Vorbild sind natürlich die Grünen. Ihr Wahlprogramm kennt nur ein Thema:

„Die globalen Krisen dieser Zeit – zuallererst die Klimakrise als wahre Menschheitskrise – wirken in unser aller Leben hinein und gefährden Freiheit, Sicherheit und Wohlstand. […] Wir wissen, wie man eine Industriegesellschaft sicher ins Zeitalter der Klimaneutralität führt […] In weniger als 30 Jahren eine klimagerechte Gesellschaft zu werden, ist eine epochale Aufgabe mit inspirierender Kraft. […] Wir haben ein klares Ziel für dieses Jahrzehnt vor Augen: klimagerechten Wohlstand. […] Die Klimakrise ist die Existenzfrage unserer Zeit. Daher ist Klimaschutz keine Zukunftsaufgabe, sondern Klimaschutz ist jetzt. […] Wir stellen in einer künftigen Regierung das Pariser Klimaabkommen in den Mittelpunkt und richten das Handeln aller Ministerien danach aus. […] Wir machen die planetaren Grenzen zum Leitprinzip unserer Politik und verändern entsprechend die Wirtschaftsweise. […] Klimaschutz ist so viel mehr als reine Technik, er ist der Weg in eine bessere Zukunft. […] Mit einer CO2-Bremse machen wir Klimaschutz zur Querschnittsaufgabe, indem wir Gesetze an ihrer Vereinbarkeit mit den nationalen Klimaschutzzielen messen und ihre Klimawirkung entsprechend prüfen. […] Der Kulturbetrieb und die Künste können eine wichtige Rolle bei der Bewältigung der Klimakrise spielen.“

Und so weiter und so fort.
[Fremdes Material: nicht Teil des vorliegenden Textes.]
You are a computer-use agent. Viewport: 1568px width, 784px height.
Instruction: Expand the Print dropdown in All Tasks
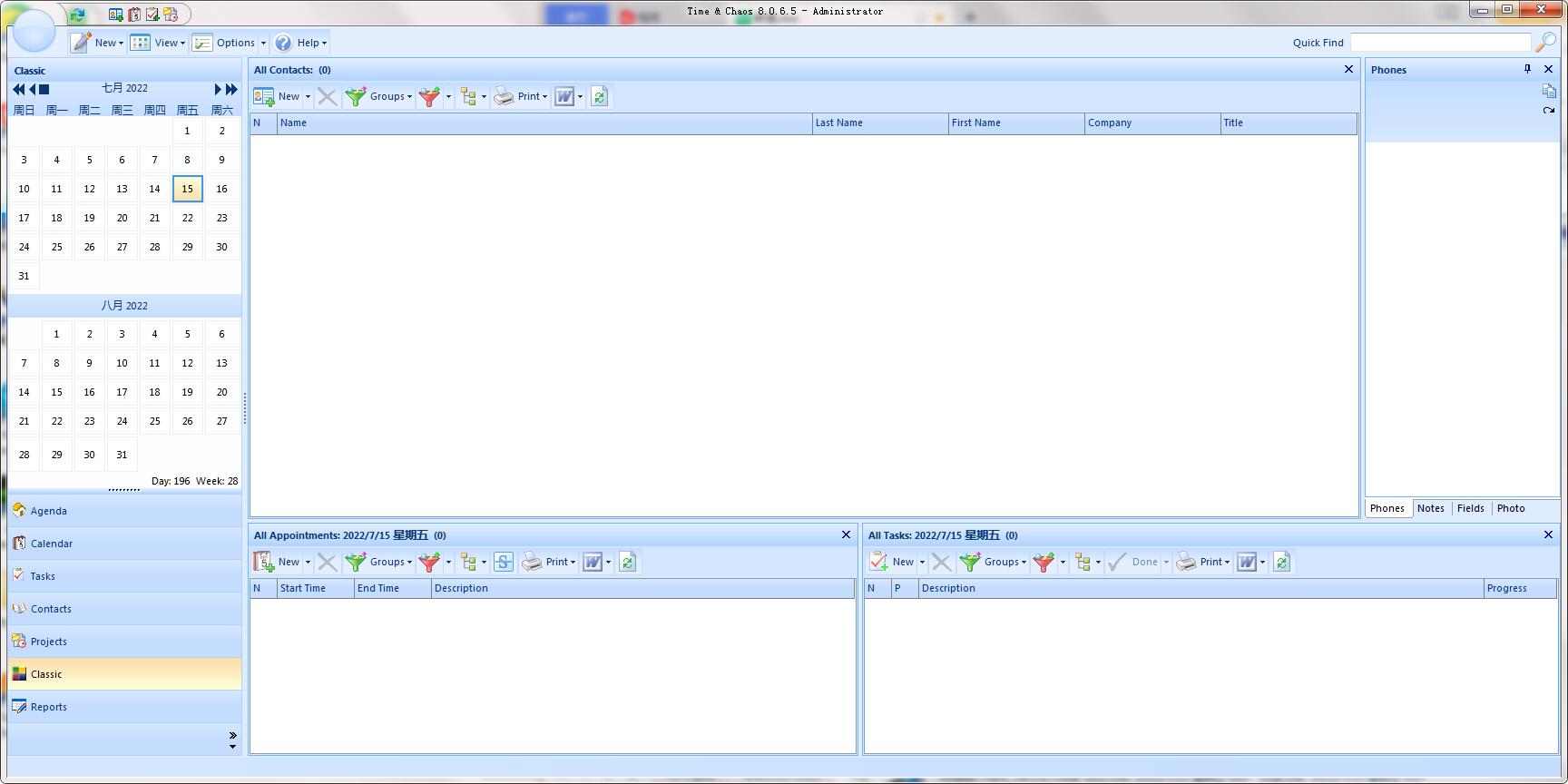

Ziel ist die komplette Unterordnung aller Politikbereiche unter die Gebote der Klimaschutzreligion.

Das Wahlprogramm der Grünen kennt nur ein Thema

Auf Maßnahmenebene übersetzt heißt das: „Dazu braucht es zuallererst eine massive Ausbauoffensive für die Erneuerbaren.“ Und: „ehrgeizige Vorgaben in Form von Grenzwerten, CO2-Reduktionszielen und Produktstandards“. Mit anderen Worten: Weiter wie bisher!

Zum Thema Arbeitsmarktpolitik erfahren wir: „Eine ambitionierte Klimaschutzpolitik und der klimaneutrale Umbau der Wirtschaft sind die beste Chance, um bestehende Arbeitsplätze in Deutschland zu erhalten und neue zu schaffen.“

Das sozialpolitische Programm ist in folgendem Satz prägnant ausgedrückt: „Leisere Straßen und saubere Luft dienen besonders jenen, die sich nicht die Villa am ruhigen Stadtrand leisten können.“ Mit anderen Worten: Wer sich keine Villa leisten kann, der soll sich auch kein Auto leisten können. Zum Ausgleich bekommt er „Platz, um sicher Rad zu fahren und zu Fuß zu gehen, zu spielen und zu leben.“

Wie sieht es bei den anderen Parteien aus?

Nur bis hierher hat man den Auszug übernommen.